Copy out each of the items below verbatim, leaving every line unchanged.

======== Exercise material

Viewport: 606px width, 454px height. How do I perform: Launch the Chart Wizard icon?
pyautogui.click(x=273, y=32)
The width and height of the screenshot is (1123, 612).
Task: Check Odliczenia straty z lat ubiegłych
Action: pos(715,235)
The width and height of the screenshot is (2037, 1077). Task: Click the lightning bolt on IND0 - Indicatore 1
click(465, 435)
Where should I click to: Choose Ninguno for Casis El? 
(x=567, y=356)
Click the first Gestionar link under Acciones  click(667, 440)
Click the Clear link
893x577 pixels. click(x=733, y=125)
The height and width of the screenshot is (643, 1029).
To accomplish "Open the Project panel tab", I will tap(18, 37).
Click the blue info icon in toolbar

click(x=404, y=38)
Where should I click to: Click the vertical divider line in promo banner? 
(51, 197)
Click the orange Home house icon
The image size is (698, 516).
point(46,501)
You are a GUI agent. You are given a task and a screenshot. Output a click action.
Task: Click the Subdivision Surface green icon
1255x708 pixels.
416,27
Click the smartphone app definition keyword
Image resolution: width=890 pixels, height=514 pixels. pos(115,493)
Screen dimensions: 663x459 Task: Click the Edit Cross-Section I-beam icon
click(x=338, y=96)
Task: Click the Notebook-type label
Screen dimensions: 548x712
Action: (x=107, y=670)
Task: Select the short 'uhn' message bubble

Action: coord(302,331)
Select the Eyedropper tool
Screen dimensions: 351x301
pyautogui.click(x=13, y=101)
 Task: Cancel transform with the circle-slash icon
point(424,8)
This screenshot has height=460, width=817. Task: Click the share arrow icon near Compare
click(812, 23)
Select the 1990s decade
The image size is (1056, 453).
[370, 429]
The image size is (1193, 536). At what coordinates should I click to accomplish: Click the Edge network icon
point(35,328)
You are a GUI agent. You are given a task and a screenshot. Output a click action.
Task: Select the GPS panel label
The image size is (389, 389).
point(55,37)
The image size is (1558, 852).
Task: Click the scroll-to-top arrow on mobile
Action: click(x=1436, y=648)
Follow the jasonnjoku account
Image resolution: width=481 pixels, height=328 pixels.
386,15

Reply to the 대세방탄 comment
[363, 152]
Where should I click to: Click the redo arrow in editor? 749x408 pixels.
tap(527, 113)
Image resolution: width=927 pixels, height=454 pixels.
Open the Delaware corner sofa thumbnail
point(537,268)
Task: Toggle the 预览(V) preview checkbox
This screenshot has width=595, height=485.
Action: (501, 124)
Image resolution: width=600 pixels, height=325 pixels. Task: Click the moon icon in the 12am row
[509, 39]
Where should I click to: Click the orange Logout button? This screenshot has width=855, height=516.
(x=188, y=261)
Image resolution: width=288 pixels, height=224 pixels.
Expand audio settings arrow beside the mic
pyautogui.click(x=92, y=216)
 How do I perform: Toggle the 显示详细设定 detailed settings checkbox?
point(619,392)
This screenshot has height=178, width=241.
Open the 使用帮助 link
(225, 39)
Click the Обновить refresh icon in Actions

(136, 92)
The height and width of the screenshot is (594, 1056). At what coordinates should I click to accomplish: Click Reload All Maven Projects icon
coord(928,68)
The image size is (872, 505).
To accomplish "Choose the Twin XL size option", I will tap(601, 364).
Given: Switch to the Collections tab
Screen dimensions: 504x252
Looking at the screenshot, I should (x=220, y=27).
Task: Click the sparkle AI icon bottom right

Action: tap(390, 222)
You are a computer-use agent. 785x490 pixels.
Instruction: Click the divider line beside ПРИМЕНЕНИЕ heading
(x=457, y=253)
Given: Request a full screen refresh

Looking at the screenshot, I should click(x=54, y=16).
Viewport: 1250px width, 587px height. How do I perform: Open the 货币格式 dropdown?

================

**The solution:**
Viewport: 606px width, 454px height. How do I perform: Launch the Chart Wizard icon?
pyautogui.click(x=273, y=32)
The width and height of the screenshot is (1123, 612).
Task: Check Odliczenia straty z lat ubiegłych
Action: pos(715,235)
The width and height of the screenshot is (2037, 1077). Task: Click the lightning bolt on IND0 - Indicatore 1
click(465, 435)
Where should I click to: Choose Ninguno for Casis El? 
(x=567, y=356)
Click the first Gestionar link under Acciones  click(667, 440)
Click the Clear link
893x577 pixels. click(x=733, y=125)
The height and width of the screenshot is (643, 1029).
To accomplish "Open the Project panel tab", I will tap(18, 37).
Click the blue info icon in toolbar

click(x=404, y=38)
Where should I click to: Click the vertical divider line in promo banner? 
(51, 197)
Click the orange Home house icon
The image size is (698, 516).
point(46,501)
You are a GUI agent. You are given a task and a screenshot. Output a click action.
Task: Click the Subdivision Surface green icon
1255x708 pixels.
416,27
Click the smartphone app definition keyword
Image resolution: width=890 pixels, height=514 pixels. pos(115,493)
Screen dimensions: 663x459 Task: Click the Edit Cross-Section I-beam icon
click(x=338, y=96)
Task: Click the Notebook-type label
Screen dimensions: 548x712
Action: (x=107, y=670)
Task: Select the short 'uhn' message bubble

Action: coord(302,331)
Select the Eyedropper tool
Screen dimensions: 351x301
pyautogui.click(x=13, y=101)
 Task: Cancel transform with the circle-slash icon
point(424,8)
This screenshot has height=460, width=817. Task: Click the share arrow icon near Compare
click(812, 23)
Select the 1990s decade
The image size is (1056, 453).
[370, 429]
The image size is (1193, 536). At what coordinates should I click to accomplish: Click the Edge network icon
point(35,328)
You are a GUI agent. You are given a task and a screenshot. Output a click action.
Task: Select the GPS panel label
The image size is (389, 389).
point(55,37)
The image size is (1558, 852).
Task: Click the scroll-to-top arrow on mobile
Action: click(x=1436, y=648)
Follow the jasonnjoku account
Image resolution: width=481 pixels, height=328 pixels.
386,15

Reply to the 대세방탄 comment
[363, 152]
Where should I click to: Click the redo arrow in editor? 749x408 pixels.
tap(527, 113)
Image resolution: width=927 pixels, height=454 pixels.
Open the Delaware corner sofa thumbnail
point(537,268)
Task: Toggle the 预览(V) preview checkbox
This screenshot has width=595, height=485.
Action: (501, 124)
Image resolution: width=600 pixels, height=325 pixels. Task: Click the moon icon in the 12am row
[509, 39]
Where should I click to: Click the orange Logout button? This screenshot has width=855, height=516.
(x=188, y=261)
Image resolution: width=288 pixels, height=224 pixels.
Expand audio settings arrow beside the mic
pyautogui.click(x=92, y=216)
 How do I perform: Toggle the 显示详细设定 detailed settings checkbox?
point(619,392)
This screenshot has height=178, width=241.
Open the 使用帮助 link
(225, 39)
Click the Обновить refresh icon in Actions

(136, 92)
The height and width of the screenshot is (594, 1056). At what coordinates should I click to accomplish: Click Reload All Maven Projects icon
coord(928,68)
The image size is (872, 505).
To accomplish "Choose the Twin XL size option", I will tap(601, 364).
Given: Switch to the Collections tab
Screen dimensions: 504x252
Looking at the screenshot, I should (x=220, y=27).
Task: Click the sparkle AI icon bottom right

Action: tap(390, 222)
You are a computer-use agent. 785x490 pixels.
Instruction: Click the divider line beside ПРИМЕНЕНИЕ heading
(x=457, y=253)
Given: Request a full screen refresh

Looking at the screenshot, I should click(x=54, y=16).
Viewport: 1250px width, 587px height. How do I perform: Open the 货币格式 dropdown?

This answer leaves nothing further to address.